» EXERCISE DETAILS: Collect each line of the records containing the string "input".

» PROVIDED MATERIAL:
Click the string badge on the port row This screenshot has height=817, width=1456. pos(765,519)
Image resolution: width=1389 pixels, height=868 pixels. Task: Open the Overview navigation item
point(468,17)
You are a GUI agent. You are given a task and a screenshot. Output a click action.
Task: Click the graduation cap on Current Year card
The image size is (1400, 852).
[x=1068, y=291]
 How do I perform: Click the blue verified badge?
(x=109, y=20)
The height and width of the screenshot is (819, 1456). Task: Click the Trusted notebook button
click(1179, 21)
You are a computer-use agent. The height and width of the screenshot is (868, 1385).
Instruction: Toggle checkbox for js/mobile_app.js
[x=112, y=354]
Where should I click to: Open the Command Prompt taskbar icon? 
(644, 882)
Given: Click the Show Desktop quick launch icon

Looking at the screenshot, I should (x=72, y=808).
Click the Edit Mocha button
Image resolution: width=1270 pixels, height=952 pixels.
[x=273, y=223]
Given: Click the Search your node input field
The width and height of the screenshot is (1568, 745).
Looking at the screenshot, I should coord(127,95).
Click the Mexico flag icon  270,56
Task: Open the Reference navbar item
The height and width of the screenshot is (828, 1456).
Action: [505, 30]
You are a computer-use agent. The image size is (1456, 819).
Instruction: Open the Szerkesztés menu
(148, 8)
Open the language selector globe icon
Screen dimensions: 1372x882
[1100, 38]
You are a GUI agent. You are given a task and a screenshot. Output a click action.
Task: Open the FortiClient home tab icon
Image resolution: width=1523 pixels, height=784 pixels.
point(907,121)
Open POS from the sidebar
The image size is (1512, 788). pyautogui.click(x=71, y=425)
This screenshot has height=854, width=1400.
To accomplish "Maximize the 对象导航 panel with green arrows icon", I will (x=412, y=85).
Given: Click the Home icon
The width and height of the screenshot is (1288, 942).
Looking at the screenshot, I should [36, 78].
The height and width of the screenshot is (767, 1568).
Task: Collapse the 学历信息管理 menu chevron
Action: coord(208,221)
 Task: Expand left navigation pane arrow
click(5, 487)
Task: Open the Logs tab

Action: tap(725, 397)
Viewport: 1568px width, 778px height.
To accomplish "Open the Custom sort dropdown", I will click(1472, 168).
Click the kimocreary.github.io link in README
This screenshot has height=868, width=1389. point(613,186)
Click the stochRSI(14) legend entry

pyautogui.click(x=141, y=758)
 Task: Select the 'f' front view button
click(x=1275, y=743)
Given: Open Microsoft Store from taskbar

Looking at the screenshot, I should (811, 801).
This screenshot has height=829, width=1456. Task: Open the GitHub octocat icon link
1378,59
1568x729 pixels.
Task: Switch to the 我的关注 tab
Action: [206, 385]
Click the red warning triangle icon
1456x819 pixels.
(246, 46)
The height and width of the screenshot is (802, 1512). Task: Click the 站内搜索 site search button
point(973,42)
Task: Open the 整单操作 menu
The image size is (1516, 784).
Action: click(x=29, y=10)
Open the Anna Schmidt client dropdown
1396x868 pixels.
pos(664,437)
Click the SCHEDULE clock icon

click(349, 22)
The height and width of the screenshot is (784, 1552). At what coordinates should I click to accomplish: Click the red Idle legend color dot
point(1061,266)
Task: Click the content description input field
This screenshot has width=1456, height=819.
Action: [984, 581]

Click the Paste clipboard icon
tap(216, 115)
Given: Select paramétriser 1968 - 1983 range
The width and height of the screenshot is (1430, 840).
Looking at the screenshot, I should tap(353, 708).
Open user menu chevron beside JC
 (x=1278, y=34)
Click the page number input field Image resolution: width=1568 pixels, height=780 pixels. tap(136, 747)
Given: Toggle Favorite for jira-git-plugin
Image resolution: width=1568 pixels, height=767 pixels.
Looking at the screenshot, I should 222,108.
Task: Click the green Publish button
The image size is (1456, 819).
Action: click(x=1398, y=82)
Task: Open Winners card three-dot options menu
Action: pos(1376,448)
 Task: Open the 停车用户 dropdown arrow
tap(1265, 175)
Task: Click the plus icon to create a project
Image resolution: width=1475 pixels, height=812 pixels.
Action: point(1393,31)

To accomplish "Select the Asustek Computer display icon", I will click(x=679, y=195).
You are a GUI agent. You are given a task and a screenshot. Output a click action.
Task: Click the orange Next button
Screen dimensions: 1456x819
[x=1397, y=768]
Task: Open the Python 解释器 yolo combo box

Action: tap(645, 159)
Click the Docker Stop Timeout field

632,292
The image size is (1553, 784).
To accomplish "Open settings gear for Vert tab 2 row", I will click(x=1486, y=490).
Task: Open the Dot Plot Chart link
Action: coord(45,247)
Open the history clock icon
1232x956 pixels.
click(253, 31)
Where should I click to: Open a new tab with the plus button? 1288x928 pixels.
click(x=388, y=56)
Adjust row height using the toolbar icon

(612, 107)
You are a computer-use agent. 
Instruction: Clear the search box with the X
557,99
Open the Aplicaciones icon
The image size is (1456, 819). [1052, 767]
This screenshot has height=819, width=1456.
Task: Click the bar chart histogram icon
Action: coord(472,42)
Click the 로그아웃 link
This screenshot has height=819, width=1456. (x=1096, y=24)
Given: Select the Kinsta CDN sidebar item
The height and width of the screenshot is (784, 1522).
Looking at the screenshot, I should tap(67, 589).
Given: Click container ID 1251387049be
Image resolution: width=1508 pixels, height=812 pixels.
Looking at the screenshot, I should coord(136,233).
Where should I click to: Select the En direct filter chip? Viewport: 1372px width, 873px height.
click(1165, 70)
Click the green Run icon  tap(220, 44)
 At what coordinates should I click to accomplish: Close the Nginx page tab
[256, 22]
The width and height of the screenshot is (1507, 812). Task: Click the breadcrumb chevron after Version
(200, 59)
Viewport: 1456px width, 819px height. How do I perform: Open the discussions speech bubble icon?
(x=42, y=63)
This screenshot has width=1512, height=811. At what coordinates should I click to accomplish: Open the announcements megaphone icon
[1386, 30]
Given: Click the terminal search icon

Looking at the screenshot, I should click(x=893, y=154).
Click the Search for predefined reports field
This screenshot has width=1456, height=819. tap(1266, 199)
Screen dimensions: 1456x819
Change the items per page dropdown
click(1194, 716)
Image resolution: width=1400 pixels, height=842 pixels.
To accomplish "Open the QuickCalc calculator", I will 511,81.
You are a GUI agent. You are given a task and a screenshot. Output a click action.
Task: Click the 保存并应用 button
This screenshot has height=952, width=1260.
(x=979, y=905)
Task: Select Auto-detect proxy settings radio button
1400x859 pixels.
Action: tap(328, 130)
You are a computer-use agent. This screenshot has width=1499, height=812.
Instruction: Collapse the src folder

» RESULT OF THE TASK:
Given: Click the Search your node input field
Task: Click the content description input field
Click the page number input field Image resolution: width=1568 pixels, height=780 pixels. tap(136, 747)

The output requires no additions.